Após a violenta repressão, o jornal mudou de lado e passou a culpar a PM. No editorial de 15/06, lê-se o título: “Agentes do caos”. E a Folha acusou: “A Polícia Militar do Estado de São Paulo protagonizou, na noite de anteontem (13/06), um espetáculo de despreparo, truculência e falta de controle ainda mais grave que o vandalismo e a violência dos manifestantes, que tinha por missão coibir. Cabe à PM impor a ordem, e não contribuir para a desordem”. A fúria ensandecida da PM atingiu também sete jornalistas da Folha, incluindo a repórter Giuliana Vallone (TV Folha), que levou 15 pontos no rosto, alvo das balas de borracha da PM paulista. O jornal concluía acusando: “No quarto protesto, a responsável maior pela violência passou a ser a própria PM. Pessoas sem envolvimento no confronto foram vítimas da brutalidade policial”.

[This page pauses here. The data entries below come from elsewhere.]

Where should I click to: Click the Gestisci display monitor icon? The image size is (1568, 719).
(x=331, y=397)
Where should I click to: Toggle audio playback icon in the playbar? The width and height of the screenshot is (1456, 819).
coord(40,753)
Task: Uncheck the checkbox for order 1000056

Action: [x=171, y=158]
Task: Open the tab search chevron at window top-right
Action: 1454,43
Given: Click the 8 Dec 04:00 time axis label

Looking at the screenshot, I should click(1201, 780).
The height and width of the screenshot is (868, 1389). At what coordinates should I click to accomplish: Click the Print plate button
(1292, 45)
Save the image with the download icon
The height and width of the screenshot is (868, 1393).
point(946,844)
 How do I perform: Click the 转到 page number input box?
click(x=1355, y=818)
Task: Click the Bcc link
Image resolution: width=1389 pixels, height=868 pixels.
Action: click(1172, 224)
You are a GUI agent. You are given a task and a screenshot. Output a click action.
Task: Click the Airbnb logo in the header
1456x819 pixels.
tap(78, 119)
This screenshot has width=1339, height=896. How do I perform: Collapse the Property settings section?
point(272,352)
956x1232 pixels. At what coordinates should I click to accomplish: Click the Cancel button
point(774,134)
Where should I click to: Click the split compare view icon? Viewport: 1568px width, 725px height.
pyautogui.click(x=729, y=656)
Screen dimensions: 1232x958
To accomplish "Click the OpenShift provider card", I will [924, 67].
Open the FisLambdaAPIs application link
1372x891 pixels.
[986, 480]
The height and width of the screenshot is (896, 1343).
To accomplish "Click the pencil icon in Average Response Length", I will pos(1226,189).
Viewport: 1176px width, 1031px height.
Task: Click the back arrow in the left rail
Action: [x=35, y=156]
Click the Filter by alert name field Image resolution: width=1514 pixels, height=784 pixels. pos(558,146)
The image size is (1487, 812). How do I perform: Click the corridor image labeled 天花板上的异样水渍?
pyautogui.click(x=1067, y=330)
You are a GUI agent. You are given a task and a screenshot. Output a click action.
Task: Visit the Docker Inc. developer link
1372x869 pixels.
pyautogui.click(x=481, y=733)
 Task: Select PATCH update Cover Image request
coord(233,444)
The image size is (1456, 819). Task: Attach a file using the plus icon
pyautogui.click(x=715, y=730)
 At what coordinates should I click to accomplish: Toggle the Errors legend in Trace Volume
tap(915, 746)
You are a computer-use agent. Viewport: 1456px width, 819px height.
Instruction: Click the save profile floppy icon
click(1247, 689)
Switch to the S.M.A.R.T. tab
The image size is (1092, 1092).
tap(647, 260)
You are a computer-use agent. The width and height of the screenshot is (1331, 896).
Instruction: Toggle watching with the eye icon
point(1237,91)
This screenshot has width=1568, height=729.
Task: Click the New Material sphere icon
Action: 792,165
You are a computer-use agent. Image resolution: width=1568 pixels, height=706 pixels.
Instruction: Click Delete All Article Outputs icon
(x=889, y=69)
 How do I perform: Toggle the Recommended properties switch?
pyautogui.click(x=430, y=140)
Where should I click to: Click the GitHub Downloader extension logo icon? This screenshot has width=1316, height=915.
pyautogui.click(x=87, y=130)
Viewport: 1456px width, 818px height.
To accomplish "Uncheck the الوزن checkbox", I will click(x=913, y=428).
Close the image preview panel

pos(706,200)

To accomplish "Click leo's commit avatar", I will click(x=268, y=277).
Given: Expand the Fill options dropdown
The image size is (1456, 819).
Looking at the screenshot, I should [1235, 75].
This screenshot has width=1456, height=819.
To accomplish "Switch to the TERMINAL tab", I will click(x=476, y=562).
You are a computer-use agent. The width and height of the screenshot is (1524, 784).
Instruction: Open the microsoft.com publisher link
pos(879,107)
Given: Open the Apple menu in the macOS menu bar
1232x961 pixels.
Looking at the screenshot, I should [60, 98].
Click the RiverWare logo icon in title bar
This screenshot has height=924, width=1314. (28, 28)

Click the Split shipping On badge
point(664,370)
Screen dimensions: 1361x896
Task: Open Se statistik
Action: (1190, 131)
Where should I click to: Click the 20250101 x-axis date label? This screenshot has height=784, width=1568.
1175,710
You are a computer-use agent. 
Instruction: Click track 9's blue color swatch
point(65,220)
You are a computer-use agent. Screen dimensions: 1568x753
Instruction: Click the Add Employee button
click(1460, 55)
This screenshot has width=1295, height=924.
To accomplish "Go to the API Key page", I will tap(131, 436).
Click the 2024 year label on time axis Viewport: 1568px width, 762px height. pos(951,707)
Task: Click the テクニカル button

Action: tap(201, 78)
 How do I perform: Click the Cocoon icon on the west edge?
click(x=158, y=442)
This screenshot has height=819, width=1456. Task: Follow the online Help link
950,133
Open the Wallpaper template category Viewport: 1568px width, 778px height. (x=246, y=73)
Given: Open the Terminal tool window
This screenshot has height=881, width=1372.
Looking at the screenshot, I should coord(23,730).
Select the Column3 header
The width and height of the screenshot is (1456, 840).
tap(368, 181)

Por último, no editorial de 20/06, o diário paulista comemora: “Vitória das ruas”. Nas primeiras linhas, a Folha escreveu: “A revogação do aumento das tarifas de transportes em São Paulo e no Rio é uma vitória indiscutível do Movimento Passe Livre”. Para quem começou sendo chamado de “pseudorrevolucionário” e “grupelho”, o MPL ganhava novo status também nas páginas da Folha. Ademais, o posicionamento político antidemocrático do jornal iria aparecer, após as manifestações de 20 de junho, através de uma “sondagem de encomenda” do Datafolha, ouvindo 551 manifestantes da Avenida Paulista: Joaquim Barbosa (presidente do Supremo Tribunal Federal) era indicado como candidato preferido de 30% dos respondentes à presidência da República, seguido de Marina Silva (22%) e Dilma Rousseff (10%). Na edição de final de semana (23/06), o jornal escalou um de seus principais colunistas (Elio Gaspari) para testar a hipótese Barbosa.

A poeira das ruas deve começar a baixar, descortinando o cenário político e as consequências históricas. É hora de separar o joio reacionário (daqueles que estavam “dormindo de touca”) do trigo revolucionário da juventude do MPL – que há quase uma década luta pela causa do transporte público de qualidade e gratuito. Se os atores tradicionais da cena política de fato saírem de suas respectivas “zonas de conforto” e se reposicionarem, com a necessária autocrítica frente à energia transformadora emanada pelo MPL e outros movimentos presentes, as mudanças mais profundas nas políticas públicas (saúde, educação, segurança pública, reforma política, infraestrutura, entre outras demandas sociais) podem ser o melhor legado à jovem democracia brasileira.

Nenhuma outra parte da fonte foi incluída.